Here, it would be relevant to mention that Ghatak weaves a parallel narrative that evokes the famous Bengali legends of Durga, who is believed to descend from her mountain retreat each fall to visit her parents and Menaka’s. This dual approach, condensed in the figure of Neeta, becomes even more complex at the level of

the cinematic language itself through elaborate, sometimes non-diegetic, sound effects that work alongside the image or as comments on it (for example, the chorus Ai go Uma kole loi, that is, Come into my arms , Uma, my son, used in the last part of the film, especially on the face of the rain-soaked Neeta shortly before her departure to the sanatorium).

This approach allows the film to transcend its history by opening it up to the realm of myth and the conventions of cinematic realism (for example, evoked in the Calcutta sequences).

“Meghe Dhaka Tara” was followed by Komal Gandhar (1961), in connection with two rival theater companies on tour in Bengal and Subarnarekha (1965). The latter is a strangely haunting film that uses melodrama and coincidence as one more way than

mechanical reality.

His next film, Titash Ekti Nadir Naam (1973), made for a young Bangladeshi producer, focuses on the life and eventual disintegration of a fishing community in Titash. However, this epic saga was completed after many problems in the filming stage, including its collapse due to tuberculosis and was a commercial failure.

In particular, Jukti Takko Aar Gappo (1974), the most autobiographical and allegorical

of his films, it was made just before his untimely demise.

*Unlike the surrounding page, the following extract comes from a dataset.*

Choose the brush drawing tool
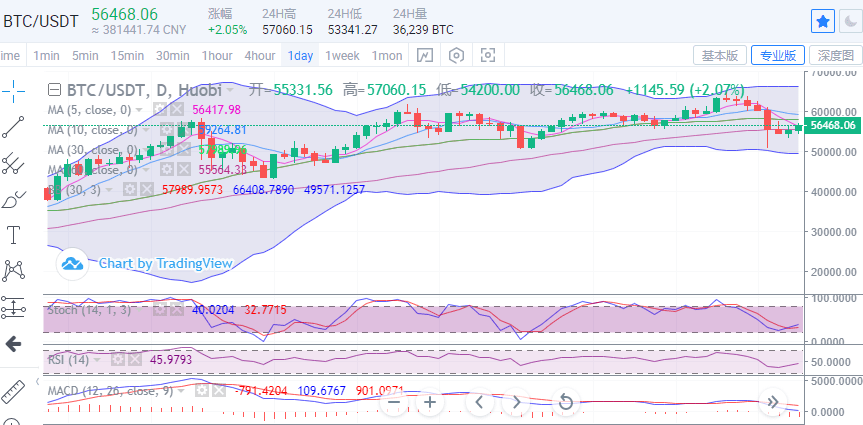 [x=14, y=199]
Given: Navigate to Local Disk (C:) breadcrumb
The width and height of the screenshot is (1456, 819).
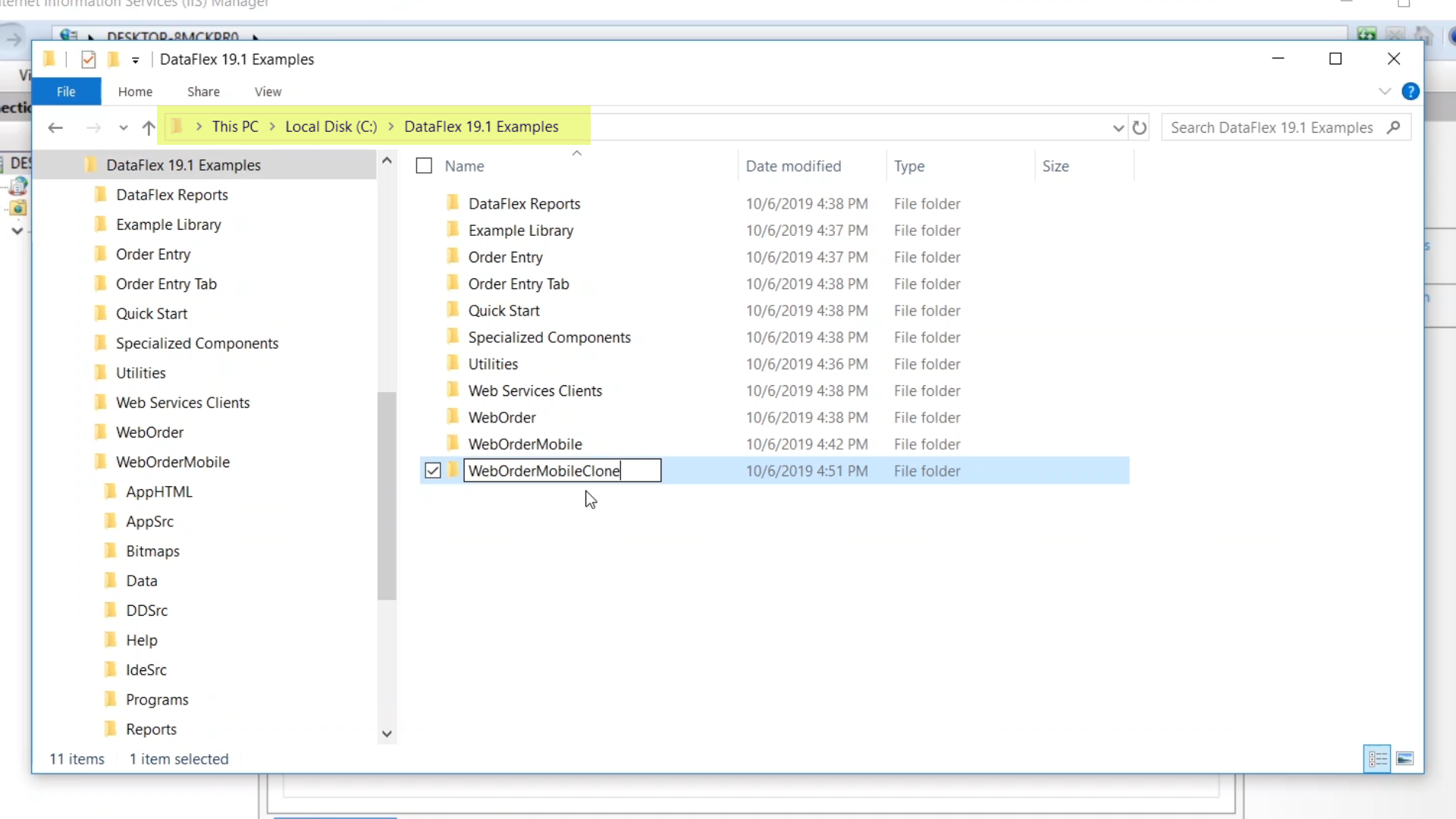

Here, he himself played the main role of Nilkanta, an alcoholic intellectual. The film has been talked about in the critical circle for Ghatak’s impressive use of the wide-angle lens with the most powerful effect.

Unfortunately for Ghatak, his films were largely unsuccessful. Many of those who remained unpublished for years, abandoned almost as many projects as completed. In the end, the intensity of his passion, which gave his films power and emotion, took its toll, as did tuberculosis and alcoholism. However, it has left a limited, but

Subtly rich and intricate work that no serious student of Indian cinema can dare to ignore.